═══ Text provided ═══

The truth is that Communism has fatal flaws. Start with the economy. Letting the state decide what factories produce can be great when your country’s existence is threatened—think of all the T-34 tanks the Soviets built during the Second World War—but in more normal times it’s a bad idea. In the 1930’s it was all but impossible to buy a new pair of shoes because the government didn’t prioritize their production. You couldn’t find oil lamps or kettles. Or needles and thread to mend your clothes. There were chronic food shortages.
The result was corruption. To get your hands on material goods you had to know the right people. This sort of corruption seems unavoidable in Communist societies. Restrictions on free speech lead to a lack of transparency and accountability at every level of society. The results were unequal access not only to food but also to jobs and the chance to do well.
An argument against Communism that is true but usually overstated is that it removed people’s incentive to work hard. If everyone is equal, why bother? That’s a pretty bleak view of human nature. The truth is that many worked hard as bakers, doctors, taxi drivers, and teachers in Communist societies because they believed they had good work to do. The lack of financial incentive was an obstacle to innovation, but thankfully human beings are motivated by more than money.
A more fundamental problem is that Communist societies have struggled to provide their people with meaning. That sounds vague, but it’s important. At the outset, Communist states told everyone to put their trust in the new government, which would bring peace and prosperity for all. They suppressed old religions. Many people believed the new faith for a while but when disappointment came they didn’t have the option of throwing out the people in charge, as you do in a democracy.
Eventually, most people became cynical. They watched the people at the top cling to power and get rich. They saw that Communism was very capable of destroying life as well as nourishing it, whether through repression, misinformation, or hunger. Some returned to trusted old faiths, such as Christianity, others found new ones. But many were left with nothing.
China’s government now sees the moral emptiness of its society as a major problem. It’s trying to resurrect Confucian values for their increasingly amoral society.
One of the most insightful commentators on communism was Sir Thomas More. In 1516 he published a book that told of a country where people lived in unlocked houses, worked hard, ate well, and shared everything. However, the title of the book was Utopia, meaning “Nowhere.” More thought his imaginary place could inspire social improvement but he didn’t believe the whole ideal could work in practice. As a Christian humanist, More believed that people were sinful by nature. He knew that sharing property didn’t work out even in the small and eager community of the early church described in the Bible. The same would be true in the Israeli communes of the twentieth century.
Communism doesn’t work. But that does not mean that we are left with the survival of the fittest. Moderate forms of socialism have been much more successful, and they are compatible with democracy. Social Security and Medicare are American examples, the NHS is a British one. Are there flaws? Yes. Do we need creative thinking on how to improve democratic socialism, or social democracy, in an age of growing inequality? Absolutely. But social democracy has served many countries very well over the past century. China would be doing even better if it switched.

═══ Given records ═══

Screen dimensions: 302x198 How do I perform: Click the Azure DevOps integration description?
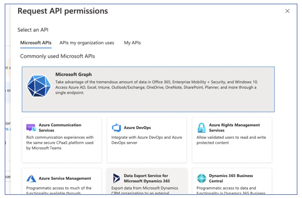146,140
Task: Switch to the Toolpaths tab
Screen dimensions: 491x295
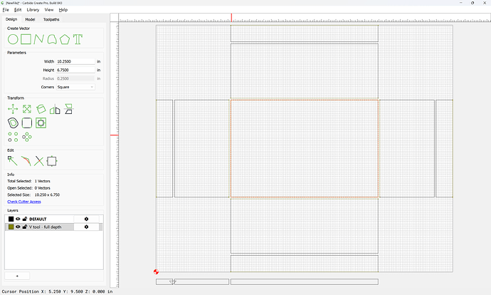Action: pyautogui.click(x=51, y=19)
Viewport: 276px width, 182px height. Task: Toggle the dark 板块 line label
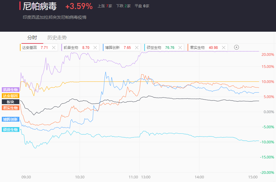pos(11,102)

═══

Work to complete:
1. Answer these questions from the text on Communism:
(a) Which Soviet tanks does the text give as an example of wartime production?
(b) In what year did Sir Thomas More publish his book about a country where people shared everything?
(c) Whose government is trying to resurrect Confucian values?
2. Reproduce the passage of the text on Communism that begins at the words "China’s government now" and stops after "increasingly amoral society.".

Task answers:
1.
(a) T-34 tanks
(b) 1516
(c) China's

2.
China’s government now sees the moral emptiness of its society as a major problem. It’s trying to resurrect Confucian values for their increasingly amoral society.